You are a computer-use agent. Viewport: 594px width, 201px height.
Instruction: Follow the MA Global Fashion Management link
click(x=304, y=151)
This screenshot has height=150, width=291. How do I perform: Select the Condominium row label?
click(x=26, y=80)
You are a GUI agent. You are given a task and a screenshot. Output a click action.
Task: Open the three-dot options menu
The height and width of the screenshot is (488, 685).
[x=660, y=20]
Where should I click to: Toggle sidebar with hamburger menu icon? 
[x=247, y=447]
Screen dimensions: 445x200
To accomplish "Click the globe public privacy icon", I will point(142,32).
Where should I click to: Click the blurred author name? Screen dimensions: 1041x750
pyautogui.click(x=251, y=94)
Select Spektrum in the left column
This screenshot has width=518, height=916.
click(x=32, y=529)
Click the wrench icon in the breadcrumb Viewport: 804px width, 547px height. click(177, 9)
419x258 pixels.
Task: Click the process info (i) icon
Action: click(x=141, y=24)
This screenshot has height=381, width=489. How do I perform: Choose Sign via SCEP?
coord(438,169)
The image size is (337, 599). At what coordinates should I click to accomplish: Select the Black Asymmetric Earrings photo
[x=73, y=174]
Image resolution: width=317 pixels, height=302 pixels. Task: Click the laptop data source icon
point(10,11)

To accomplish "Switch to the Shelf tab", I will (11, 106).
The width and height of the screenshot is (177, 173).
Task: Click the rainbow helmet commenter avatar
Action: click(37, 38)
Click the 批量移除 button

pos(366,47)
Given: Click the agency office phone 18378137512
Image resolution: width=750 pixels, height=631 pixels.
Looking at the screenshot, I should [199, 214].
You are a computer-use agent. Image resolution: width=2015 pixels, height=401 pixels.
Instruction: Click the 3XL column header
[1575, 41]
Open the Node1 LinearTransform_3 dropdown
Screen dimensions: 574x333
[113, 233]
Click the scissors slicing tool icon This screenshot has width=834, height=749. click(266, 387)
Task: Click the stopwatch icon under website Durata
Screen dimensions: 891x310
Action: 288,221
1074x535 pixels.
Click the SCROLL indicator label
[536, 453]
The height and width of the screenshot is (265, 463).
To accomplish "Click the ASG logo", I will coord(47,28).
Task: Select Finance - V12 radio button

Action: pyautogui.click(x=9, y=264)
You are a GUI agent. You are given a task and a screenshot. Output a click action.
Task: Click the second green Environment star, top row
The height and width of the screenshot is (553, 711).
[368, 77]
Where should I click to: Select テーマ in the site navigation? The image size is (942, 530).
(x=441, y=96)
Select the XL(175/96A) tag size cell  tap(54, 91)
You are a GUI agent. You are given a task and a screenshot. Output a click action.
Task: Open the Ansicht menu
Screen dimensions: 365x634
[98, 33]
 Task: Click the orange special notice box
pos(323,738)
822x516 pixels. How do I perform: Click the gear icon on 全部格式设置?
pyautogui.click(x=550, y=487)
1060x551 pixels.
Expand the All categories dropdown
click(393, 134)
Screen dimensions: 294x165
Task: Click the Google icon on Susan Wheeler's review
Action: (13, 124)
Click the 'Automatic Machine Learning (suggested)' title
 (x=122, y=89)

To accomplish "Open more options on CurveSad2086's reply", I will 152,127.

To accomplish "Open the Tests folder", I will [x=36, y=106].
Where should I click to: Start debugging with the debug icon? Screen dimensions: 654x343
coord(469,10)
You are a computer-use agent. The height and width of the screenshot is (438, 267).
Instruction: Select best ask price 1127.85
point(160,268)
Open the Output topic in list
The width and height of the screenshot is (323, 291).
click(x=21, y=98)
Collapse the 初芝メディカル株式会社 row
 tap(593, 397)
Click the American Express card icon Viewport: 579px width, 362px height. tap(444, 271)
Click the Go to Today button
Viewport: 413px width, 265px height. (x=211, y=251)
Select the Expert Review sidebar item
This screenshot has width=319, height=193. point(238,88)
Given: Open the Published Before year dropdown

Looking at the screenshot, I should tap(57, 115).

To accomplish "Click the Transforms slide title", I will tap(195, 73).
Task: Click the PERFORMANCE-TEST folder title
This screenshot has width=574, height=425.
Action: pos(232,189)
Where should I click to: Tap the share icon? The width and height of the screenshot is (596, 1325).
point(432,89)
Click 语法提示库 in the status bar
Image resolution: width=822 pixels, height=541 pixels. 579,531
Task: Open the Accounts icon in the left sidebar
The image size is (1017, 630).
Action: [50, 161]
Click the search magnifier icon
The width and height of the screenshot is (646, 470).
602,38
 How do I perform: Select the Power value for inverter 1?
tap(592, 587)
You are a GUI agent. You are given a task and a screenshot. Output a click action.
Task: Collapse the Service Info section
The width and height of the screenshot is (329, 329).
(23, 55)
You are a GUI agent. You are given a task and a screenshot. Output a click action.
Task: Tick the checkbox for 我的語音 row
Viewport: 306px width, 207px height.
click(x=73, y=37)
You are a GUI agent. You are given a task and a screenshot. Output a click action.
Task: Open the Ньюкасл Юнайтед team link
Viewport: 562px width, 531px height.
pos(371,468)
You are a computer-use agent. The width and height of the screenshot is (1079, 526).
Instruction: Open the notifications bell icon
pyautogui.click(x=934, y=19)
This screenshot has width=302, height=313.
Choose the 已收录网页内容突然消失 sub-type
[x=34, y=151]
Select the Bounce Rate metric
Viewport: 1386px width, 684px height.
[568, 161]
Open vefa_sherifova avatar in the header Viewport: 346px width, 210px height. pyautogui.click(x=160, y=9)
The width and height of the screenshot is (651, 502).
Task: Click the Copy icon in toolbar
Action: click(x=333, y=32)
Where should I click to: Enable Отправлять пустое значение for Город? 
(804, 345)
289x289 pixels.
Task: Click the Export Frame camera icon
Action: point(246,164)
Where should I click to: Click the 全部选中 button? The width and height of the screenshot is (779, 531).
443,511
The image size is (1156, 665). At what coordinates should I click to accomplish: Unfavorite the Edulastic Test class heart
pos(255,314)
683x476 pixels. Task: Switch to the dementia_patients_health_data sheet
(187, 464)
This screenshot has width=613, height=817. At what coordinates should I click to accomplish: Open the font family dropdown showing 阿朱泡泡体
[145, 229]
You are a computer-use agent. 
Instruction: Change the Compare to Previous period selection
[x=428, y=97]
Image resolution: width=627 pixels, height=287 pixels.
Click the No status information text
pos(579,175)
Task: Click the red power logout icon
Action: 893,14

DESCRIPTION OF THE TASK
Some lines of the data above may hold the word "computer"; state how many do, and give only that number.

EXERCISE OUTPUT
5